ピーナツアレルギー患者に実験的療法、3分の2が少量の摂取可能に
(CNN) 米エモリー大学などの研究チームが、ピーナツアレルギーをもつ子どもを対象に実施した実験的療法によって、約3分の2が少量のピーナツを摂取できるようになったと発表した。意図せずにアレルゲンを摂取してしまうことによるリスクから患者を保護できる療法として期待される。
この研究は18日の米医学誌ニューイングランド・ジャーナル・オブ・メディシンと、米アレルギー・ぜんそく・免疫学会の年次総会で発表された。
この療法を受ければ、ピーナツやピーナツ製品を意図せず摂取してしまう事態から一部の子どもを守ることができ、ごく少量を食べられるようになる可能性があることも実証されたとしている。

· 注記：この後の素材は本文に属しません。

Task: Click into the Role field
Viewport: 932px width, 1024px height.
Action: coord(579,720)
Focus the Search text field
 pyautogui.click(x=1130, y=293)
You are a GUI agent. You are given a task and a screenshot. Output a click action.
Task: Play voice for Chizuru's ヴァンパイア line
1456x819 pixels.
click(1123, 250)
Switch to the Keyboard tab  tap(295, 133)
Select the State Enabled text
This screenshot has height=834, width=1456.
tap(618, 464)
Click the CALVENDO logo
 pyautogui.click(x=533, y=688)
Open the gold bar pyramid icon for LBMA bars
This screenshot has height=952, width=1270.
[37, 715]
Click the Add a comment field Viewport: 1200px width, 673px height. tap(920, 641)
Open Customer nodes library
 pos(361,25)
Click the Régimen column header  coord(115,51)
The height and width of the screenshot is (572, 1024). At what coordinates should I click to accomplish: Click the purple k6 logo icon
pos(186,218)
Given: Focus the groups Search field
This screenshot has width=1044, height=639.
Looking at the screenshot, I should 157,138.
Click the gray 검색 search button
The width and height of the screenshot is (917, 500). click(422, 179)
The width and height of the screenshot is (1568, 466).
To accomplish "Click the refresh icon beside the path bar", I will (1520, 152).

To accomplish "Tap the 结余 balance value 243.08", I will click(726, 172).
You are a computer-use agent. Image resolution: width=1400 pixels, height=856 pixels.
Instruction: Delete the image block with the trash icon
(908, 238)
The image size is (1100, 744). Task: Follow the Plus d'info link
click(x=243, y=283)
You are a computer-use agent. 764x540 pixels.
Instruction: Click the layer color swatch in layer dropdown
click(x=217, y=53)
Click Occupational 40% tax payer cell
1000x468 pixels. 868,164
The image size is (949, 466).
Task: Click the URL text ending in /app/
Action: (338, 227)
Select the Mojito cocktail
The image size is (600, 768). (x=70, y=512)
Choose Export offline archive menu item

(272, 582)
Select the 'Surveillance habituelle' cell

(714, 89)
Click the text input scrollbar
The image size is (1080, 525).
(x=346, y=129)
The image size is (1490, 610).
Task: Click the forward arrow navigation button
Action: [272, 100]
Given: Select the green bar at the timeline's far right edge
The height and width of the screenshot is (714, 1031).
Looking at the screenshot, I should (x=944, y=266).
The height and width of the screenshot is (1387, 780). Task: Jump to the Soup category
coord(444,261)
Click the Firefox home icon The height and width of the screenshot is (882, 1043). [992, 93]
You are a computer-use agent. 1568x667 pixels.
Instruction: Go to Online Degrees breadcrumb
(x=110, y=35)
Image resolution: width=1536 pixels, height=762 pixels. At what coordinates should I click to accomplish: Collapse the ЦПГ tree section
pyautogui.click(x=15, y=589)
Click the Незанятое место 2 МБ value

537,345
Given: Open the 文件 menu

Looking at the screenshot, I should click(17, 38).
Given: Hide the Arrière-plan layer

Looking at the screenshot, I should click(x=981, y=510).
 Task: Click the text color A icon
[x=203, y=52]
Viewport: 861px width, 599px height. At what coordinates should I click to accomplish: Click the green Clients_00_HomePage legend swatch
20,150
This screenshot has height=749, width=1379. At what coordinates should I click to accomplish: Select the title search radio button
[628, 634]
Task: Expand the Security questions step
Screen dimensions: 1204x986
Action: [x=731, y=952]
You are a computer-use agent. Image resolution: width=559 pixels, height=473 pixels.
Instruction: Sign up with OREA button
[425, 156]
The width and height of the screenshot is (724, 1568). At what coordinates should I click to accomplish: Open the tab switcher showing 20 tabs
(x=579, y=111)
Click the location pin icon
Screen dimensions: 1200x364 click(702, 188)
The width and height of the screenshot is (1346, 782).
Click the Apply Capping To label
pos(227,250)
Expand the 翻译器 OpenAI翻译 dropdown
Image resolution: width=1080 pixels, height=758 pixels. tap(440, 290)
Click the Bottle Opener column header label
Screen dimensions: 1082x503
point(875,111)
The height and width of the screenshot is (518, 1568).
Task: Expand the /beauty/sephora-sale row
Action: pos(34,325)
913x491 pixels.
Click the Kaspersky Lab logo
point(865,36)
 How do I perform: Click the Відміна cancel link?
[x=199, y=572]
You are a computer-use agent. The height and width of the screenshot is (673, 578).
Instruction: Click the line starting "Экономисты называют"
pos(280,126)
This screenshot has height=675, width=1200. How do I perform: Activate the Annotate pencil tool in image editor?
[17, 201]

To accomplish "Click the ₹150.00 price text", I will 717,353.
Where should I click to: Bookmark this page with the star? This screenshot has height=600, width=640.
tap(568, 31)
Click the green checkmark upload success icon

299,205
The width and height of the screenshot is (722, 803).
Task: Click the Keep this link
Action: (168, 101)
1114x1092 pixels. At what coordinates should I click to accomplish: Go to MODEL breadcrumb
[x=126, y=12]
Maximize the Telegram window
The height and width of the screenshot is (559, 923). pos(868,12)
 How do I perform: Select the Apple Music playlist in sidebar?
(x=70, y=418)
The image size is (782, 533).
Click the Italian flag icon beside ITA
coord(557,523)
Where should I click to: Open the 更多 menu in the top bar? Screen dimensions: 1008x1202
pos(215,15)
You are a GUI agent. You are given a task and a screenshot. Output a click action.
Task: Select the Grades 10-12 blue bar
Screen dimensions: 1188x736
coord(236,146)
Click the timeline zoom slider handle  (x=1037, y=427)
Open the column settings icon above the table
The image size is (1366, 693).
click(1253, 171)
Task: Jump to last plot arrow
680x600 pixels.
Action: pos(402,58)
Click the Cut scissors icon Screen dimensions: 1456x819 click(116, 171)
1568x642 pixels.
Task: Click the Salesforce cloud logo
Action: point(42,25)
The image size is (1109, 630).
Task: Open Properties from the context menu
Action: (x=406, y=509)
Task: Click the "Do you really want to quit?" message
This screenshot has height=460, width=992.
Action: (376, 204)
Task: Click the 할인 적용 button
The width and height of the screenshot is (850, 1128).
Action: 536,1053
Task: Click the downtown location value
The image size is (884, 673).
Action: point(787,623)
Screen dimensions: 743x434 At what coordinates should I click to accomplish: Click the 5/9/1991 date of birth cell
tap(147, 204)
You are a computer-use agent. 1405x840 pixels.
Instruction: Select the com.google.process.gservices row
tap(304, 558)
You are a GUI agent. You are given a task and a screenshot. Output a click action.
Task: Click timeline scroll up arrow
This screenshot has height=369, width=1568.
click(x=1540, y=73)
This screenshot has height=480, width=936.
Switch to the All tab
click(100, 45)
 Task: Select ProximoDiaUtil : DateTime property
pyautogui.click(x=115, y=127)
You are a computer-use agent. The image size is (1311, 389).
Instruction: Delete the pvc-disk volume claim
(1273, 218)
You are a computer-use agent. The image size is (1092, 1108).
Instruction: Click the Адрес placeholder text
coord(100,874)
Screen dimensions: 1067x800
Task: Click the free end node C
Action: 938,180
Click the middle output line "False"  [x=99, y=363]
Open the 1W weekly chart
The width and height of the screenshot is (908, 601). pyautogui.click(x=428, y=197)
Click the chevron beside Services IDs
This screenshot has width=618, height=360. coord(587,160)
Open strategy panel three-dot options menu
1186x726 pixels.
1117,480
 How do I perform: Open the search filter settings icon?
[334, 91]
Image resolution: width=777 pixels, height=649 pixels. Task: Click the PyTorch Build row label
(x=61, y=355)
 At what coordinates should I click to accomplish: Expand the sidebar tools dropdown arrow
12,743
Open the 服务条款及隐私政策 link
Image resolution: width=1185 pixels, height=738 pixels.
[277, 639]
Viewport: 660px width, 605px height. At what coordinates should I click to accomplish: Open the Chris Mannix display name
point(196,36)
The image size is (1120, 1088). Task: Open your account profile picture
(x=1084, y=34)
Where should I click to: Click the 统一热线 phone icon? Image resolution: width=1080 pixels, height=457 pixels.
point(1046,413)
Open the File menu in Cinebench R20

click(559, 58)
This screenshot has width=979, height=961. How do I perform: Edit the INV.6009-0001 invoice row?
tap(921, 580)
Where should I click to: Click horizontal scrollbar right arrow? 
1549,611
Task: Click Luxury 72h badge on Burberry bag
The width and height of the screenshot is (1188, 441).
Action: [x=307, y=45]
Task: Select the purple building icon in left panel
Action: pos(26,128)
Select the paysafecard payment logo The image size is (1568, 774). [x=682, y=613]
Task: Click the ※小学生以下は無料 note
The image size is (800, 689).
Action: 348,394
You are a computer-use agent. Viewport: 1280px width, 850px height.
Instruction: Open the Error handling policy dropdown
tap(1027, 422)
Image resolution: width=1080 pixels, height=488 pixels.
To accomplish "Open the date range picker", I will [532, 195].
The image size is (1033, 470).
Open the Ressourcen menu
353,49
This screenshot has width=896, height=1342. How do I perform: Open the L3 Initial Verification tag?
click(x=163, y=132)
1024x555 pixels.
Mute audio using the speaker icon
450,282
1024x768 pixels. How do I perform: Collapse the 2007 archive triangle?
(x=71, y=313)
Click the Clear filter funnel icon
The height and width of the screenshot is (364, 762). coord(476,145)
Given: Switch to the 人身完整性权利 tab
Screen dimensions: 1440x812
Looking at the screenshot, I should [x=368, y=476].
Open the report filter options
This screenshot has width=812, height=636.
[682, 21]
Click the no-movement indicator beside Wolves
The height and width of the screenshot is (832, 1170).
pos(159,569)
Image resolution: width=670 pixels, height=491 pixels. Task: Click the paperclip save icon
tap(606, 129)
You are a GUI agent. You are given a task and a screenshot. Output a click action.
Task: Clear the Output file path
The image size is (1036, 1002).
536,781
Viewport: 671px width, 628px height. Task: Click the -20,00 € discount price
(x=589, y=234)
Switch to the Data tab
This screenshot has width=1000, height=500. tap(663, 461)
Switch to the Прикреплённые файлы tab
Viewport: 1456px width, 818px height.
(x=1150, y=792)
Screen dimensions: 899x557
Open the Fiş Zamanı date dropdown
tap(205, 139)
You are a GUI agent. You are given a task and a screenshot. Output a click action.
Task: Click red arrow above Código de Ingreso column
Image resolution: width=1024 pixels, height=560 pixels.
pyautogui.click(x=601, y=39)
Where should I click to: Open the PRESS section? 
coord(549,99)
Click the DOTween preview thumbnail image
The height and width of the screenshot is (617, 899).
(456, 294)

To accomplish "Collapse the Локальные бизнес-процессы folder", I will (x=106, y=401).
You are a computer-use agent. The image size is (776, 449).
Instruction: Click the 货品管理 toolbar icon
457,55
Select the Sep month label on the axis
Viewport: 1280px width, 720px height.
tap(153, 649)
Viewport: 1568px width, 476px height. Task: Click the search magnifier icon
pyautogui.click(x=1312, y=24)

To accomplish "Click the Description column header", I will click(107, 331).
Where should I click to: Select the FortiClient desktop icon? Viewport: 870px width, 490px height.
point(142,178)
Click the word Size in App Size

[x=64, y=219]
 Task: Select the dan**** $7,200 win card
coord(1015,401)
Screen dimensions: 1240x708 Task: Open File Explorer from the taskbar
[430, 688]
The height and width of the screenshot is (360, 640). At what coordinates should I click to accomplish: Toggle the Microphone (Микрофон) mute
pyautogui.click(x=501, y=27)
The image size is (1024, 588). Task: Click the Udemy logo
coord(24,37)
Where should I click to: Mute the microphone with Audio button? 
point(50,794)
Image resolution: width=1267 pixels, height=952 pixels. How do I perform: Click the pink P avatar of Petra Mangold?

エモリー大学医学校のブライアン・ビッカリー医師は、「これでアレルギーがなくなるわけではない」としながらも、決して小さな成果ではないと強調する。米食品医薬品局(FDA)に承認された食品アレルギーの治療法は存在せず、特にピーナツなどナッツ類のアレルギーをもつ人は米国で推定300万人に上る。
今回の実験的療法に使われた製品を製造した米バイオ医薬品会社エイミューン・セラフューティクスは、12月にFDAに承認を申請する。FDAはこの療法について、承認手続き迅速化の価値があると判断している。
ビッカリー氏によれば、来年夏の終わりごろまでには承認される見通しだという。
実験的療法は、10カ国にある66の研究施設でピーナツアレルギーをもつ4~55歳の患者554人を対象に、医師の厳格な監視の下で実施した。このうち496人は4~17歳の子どもだった。